急性肾损伤(AKI)是由多种病因引起的肾功能快速下降而出现的复杂临床综合征，其发病率逐年上升，病死率居高不下，是肾脏病中的急危重症。近年研究证明，AKI是引起慢性肾脏病(chronic kidney disease，CKD)的重要原因，AKI 增加了CKD的风险[10]。而多项研究表明炎症在AKI向CKD转变的进程中发挥重要作用，AKI引发的炎性反应可激活炎症信号通路[11]，进一步导致肾脏损伤移至纤维化的发生。因此，当AKI发生后，有效的控制炎症对治疗AKI及抑制AKI向CKD的进展有重要意义。

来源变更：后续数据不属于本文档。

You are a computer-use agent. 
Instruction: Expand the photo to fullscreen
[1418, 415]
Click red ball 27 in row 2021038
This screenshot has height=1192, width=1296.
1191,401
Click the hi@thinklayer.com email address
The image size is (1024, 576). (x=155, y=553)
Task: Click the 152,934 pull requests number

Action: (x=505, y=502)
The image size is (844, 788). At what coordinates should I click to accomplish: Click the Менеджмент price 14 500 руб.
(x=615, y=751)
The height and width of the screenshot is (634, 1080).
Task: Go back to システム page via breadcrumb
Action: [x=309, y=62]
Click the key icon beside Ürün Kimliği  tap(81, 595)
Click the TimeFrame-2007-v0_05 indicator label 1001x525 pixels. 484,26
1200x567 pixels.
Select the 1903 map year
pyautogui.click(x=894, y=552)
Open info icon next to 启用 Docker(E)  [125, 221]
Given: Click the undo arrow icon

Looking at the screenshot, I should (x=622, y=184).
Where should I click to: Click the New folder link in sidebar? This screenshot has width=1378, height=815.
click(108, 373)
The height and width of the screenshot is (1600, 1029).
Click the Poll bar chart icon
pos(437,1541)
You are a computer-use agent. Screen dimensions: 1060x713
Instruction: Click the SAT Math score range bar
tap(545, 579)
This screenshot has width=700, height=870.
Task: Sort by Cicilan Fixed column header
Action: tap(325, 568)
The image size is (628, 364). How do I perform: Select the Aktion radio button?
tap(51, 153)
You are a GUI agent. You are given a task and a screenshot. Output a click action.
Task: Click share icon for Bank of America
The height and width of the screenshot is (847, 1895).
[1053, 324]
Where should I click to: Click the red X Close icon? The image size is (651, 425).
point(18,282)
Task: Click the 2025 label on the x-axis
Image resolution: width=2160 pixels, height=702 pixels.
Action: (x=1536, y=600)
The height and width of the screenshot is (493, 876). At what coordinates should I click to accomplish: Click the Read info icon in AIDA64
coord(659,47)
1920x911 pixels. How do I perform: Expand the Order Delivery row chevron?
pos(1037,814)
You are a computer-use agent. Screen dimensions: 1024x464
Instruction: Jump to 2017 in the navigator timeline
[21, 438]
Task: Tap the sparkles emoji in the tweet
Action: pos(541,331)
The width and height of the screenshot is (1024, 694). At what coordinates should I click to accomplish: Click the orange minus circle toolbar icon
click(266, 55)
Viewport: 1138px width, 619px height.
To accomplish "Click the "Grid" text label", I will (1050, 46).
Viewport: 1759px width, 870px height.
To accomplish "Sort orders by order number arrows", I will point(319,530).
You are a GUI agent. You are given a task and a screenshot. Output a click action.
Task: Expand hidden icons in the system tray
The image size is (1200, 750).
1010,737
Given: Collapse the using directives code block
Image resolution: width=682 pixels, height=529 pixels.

既往在对小鼠酒精性和免疫性肝损伤的研究中发现，蒲公英甾醇能够显著降低炎性介质白细胞介素-1β、IL-4、IL-6、肿瘤坏死因子-a、γ干扰素等水平，从而对酒精性肝损伤和伴刀豆球蛋白诱导的免疫性肝脏损伤起保护作用[12]。而在乳腺炎的相关研究中发现蒲公英甾醇可降低大鼠iNOS和COX-2 mRNA表达，抑制NF-κB、MAPKs信号通路和促炎细胞因子的产生，对乳腺炎发挥抗炎作用[13]。蒲公英甾醇可能通过TGF-/Smad通路对小鼠耳廓痤疮模型发挥治疗作用，调节炎性因子的表达、改善小鼠胸腺组织形态[14]。本实验结果表明，在顺铂诱导的AKI模型中，顺铂会导致肾小管细胞损伤，坏死，诱发急性炎症反应。而使用蒲公英甾醇干预可有效降低顺铂诱导的AKI模型小鼠肾脏组织TNF-α、IL-6的水平，缓解炎性反应，使得肾小管上皮细胞变性，肾小管的肿胀、剥脱，管形形成，刷状缘丢失等损伤显著减轻，改善肾脏结构与功能。NGAL是一种敏感的肾小管损伤标志物。我们通过QPCR和Western-blot检测发现蒲公英甾醇可降低顺铂诱导的AKI模型小鼠NGAL的mRNA和蛋白质水平。表明蒲公英甾醇在损伤发生时可通过抑制炎症因子的表达，发挥抗炎作用，进而减轻肾脏损伤。

综上所述，本研究探讨了肾脏疾病中蒲公英甾醇对AKI的影响，在顺铂诱导的急性肾损伤模型里，发现蒲公英甾醇可通过减轻炎症反应进而减轻肾脏损伤，为急性肾损伤的治疗提供新思路。